_What is required_
Copy the lines below, replacing every occurrence of "Output a click action" with "Return a click action" and leaving everything else unchanged.
--- Start of Records for processing ---
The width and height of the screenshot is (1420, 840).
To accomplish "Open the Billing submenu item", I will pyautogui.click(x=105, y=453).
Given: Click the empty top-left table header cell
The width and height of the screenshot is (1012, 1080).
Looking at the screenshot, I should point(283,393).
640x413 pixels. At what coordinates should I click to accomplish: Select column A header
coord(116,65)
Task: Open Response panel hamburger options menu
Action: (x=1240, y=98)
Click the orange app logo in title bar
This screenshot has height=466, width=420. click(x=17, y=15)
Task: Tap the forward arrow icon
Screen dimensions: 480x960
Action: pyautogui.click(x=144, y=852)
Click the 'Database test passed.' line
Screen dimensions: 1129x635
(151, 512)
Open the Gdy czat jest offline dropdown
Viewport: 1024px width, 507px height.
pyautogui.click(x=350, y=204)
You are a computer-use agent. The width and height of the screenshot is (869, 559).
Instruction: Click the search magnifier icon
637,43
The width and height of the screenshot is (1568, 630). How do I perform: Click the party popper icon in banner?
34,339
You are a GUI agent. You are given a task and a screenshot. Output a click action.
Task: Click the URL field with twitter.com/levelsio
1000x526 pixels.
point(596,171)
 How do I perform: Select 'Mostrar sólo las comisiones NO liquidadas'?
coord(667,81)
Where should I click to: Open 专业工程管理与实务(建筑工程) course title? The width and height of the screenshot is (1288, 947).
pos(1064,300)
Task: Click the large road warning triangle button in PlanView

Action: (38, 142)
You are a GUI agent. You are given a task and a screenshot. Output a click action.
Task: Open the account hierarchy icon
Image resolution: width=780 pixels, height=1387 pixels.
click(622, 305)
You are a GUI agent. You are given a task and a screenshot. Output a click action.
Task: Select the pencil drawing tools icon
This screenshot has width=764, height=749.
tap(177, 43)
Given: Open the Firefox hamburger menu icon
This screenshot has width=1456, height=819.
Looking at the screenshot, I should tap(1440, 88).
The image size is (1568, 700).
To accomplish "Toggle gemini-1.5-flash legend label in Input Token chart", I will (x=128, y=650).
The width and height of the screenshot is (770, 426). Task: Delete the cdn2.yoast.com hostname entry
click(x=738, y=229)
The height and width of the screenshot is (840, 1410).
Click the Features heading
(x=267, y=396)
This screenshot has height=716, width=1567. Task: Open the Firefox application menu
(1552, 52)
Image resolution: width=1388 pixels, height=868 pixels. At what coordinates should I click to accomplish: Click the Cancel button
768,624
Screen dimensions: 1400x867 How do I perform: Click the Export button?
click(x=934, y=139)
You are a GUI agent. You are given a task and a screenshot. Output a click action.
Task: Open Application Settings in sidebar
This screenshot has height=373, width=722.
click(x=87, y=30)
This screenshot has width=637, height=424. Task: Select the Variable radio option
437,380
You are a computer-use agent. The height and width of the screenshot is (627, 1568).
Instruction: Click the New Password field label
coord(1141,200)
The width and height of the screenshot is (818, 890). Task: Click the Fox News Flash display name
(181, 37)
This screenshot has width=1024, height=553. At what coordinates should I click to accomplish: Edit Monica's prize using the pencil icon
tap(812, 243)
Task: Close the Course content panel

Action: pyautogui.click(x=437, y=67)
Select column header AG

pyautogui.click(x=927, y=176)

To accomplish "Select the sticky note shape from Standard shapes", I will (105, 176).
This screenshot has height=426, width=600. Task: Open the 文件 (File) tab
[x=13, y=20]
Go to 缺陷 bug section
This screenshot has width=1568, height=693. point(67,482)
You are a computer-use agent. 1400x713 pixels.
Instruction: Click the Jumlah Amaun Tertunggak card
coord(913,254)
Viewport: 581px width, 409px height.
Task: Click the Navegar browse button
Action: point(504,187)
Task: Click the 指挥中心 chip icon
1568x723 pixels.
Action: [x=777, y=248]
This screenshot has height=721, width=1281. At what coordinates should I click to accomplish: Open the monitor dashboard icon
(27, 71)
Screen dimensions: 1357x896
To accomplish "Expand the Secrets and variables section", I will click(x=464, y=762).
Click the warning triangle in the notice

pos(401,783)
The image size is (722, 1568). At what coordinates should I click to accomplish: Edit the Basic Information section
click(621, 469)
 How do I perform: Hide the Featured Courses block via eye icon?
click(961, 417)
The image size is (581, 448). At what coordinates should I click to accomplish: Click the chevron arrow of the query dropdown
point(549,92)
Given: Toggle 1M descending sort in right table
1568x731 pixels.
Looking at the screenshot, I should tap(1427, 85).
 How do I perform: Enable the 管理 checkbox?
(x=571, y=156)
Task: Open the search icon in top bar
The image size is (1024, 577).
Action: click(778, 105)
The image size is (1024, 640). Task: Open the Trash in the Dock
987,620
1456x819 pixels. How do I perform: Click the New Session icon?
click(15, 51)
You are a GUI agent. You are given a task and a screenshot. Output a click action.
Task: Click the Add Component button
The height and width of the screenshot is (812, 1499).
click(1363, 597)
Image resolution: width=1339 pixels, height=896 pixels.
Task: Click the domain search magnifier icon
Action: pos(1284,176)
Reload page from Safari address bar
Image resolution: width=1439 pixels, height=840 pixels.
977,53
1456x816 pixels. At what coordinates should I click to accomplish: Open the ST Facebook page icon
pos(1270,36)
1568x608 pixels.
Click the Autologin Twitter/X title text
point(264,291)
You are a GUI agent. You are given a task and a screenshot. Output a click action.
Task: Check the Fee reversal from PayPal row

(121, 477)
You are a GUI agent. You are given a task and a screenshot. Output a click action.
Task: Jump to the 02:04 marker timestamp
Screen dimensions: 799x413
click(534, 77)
--- End of Records for processing ---
_Result of this task_
The width and height of the screenshot is (1420, 840).
To accomplish "Open the Billing submenu item", I will pyautogui.click(x=105, y=453).
Given: Click the empty top-left table header cell
The width and height of the screenshot is (1012, 1080).
Looking at the screenshot, I should point(283,393).
640x413 pixels. At what coordinates should I click to accomplish: Select column A header
coord(116,65)
Task: Open Response panel hamburger options menu
Action: (x=1240, y=98)
Click the orange app logo in title bar
This screenshot has height=466, width=420. click(x=17, y=15)
Task: Tap the forward arrow icon
Screen dimensions: 480x960
Action: pyautogui.click(x=144, y=852)
Click the 'Database test passed.' line
Screen dimensions: 1129x635
(151, 512)
Open the Gdy czat jest offline dropdown
Viewport: 1024px width, 507px height.
pyautogui.click(x=350, y=204)
You are a computer-use agent. The width and height of the screenshot is (869, 559).
Instruction: Click the search magnifier icon
637,43
The width and height of the screenshot is (1568, 630). How do I perform: Click the party popper icon in banner?
34,339
You are a GUI agent. You are given a task and a screenshot. Return a click action.
Task: Click the URL field with twitter.com/levelsio
1000x526 pixels.
point(596,171)
 How do I perform: Select 'Mostrar sólo las comisiones NO liquidadas'?
coord(667,81)
Where should I click to: Open 专业工程管理与实务(建筑工程) course title? The width and height of the screenshot is (1288, 947).
pos(1064,300)
Task: Click the large road warning triangle button in PlanView

Action: (38, 142)
You are a GUI agent. You are given a task and a screenshot. Return a click action.
Task: Open the account hierarchy icon
Image resolution: width=780 pixels, height=1387 pixels.
click(622, 305)
You are a GUI agent. You are given a task and a screenshot. Return a click action.
Task: Select the pencil drawing tools icon
This screenshot has width=764, height=749.
tap(177, 43)
Given: Open the Firefox hamburger menu icon
This screenshot has width=1456, height=819.
Looking at the screenshot, I should tap(1440, 88).
The image size is (1568, 700).
To accomplish "Toggle gemini-1.5-flash legend label in Input Token chart", I will (x=128, y=650).
The width and height of the screenshot is (770, 426). Task: Delete the cdn2.yoast.com hostname entry
click(x=738, y=229)
The height and width of the screenshot is (840, 1410).
Click the Features heading
(x=267, y=396)
This screenshot has height=716, width=1567. Task: Open the Firefox application menu
(1552, 52)
Image resolution: width=1388 pixels, height=868 pixels. At what coordinates should I click to accomplish: Click the Cancel button
768,624
Screen dimensions: 1400x867 How do I perform: Click the Export button?
click(x=934, y=139)
You are a GUI agent. You are given a task and a screenshot. Return a click action.
Task: Open Application Settings in sidebar
This screenshot has height=373, width=722.
click(x=87, y=30)
This screenshot has width=637, height=424. Task: Select the Variable radio option
437,380
You are a computer-use agent. The height and width of the screenshot is (627, 1568).
Instruction: Click the New Password field label
coord(1141,200)
The width and height of the screenshot is (818, 890). Task: Click the Fox News Flash display name
(181, 37)
This screenshot has width=1024, height=553. At what coordinates should I click to accomplish: Edit Monica's prize using the pencil icon
tap(812, 243)
Task: Close the Course content panel

Action: pyautogui.click(x=437, y=67)
Select column header AG

pyautogui.click(x=927, y=176)

To accomplish "Select the sticky note shape from Standard shapes", I will (105, 176).
This screenshot has height=426, width=600. Task: Open the 文件 (File) tab
[x=13, y=20]
Go to 缺陷 bug section
This screenshot has width=1568, height=693. point(67,482)
You are a computer-use agent. 1400x713 pixels.
Instruction: Click the Jumlah Amaun Tertunggak card
coord(913,254)
Viewport: 581px width, 409px height.
Task: Click the Navegar browse button
Action: point(504,187)
Task: Click the 指挥中心 chip icon
1568x723 pixels.
Action: [x=777, y=248]
This screenshot has height=721, width=1281. At what coordinates should I click to accomplish: Open the monitor dashboard icon
(27, 71)
Screen dimensions: 1357x896
To accomplish "Expand the Secrets and variables section", I will click(x=464, y=762).
Click the warning triangle in the notice

pos(401,783)
The image size is (722, 1568). At what coordinates should I click to accomplish: Edit the Basic Information section
click(621, 469)
 How do I perform: Hide the Featured Courses block via eye icon?
click(961, 417)
The image size is (581, 448). At what coordinates should I click to accomplish: Click the chevron arrow of the query dropdown
point(549,92)
Given: Toggle 1M descending sort in right table
1568x731 pixels.
Looking at the screenshot, I should tap(1427, 85).
 How do I perform: Enable the 管理 checkbox?
(x=571, y=156)
Task: Open the search icon in top bar
The image size is (1024, 577).
Action: click(778, 105)
The image size is (1024, 640). Task: Open the Trash in the Dock
987,620
1456x819 pixels. How do I perform: Click the New Session icon?
click(15, 51)
You are a GUI agent. You are given a task and a screenshot. Return a click action.
Task: Click the Add Component button
The height and width of the screenshot is (812, 1499).
click(1363, 597)
Image resolution: width=1339 pixels, height=896 pixels.
Task: Click the domain search magnifier icon
Action: pos(1284,176)
Reload page from Safari address bar
Image resolution: width=1439 pixels, height=840 pixels.
977,53
1456x816 pixels. At what coordinates should I click to accomplish: Open the ST Facebook page icon
pos(1270,36)
1568x608 pixels.
Click the Autologin Twitter/X title text
point(264,291)
You are a GUI agent. You are given a task and a screenshot. Return a click action.
Task: Check the Fee reversal from PayPal row

(121, 477)
You are a GUI agent. You are given a task and a screenshot. Return a click action.
Task: Jump to the 02:04 marker timestamp
Screen dimensions: 799x413
click(534, 77)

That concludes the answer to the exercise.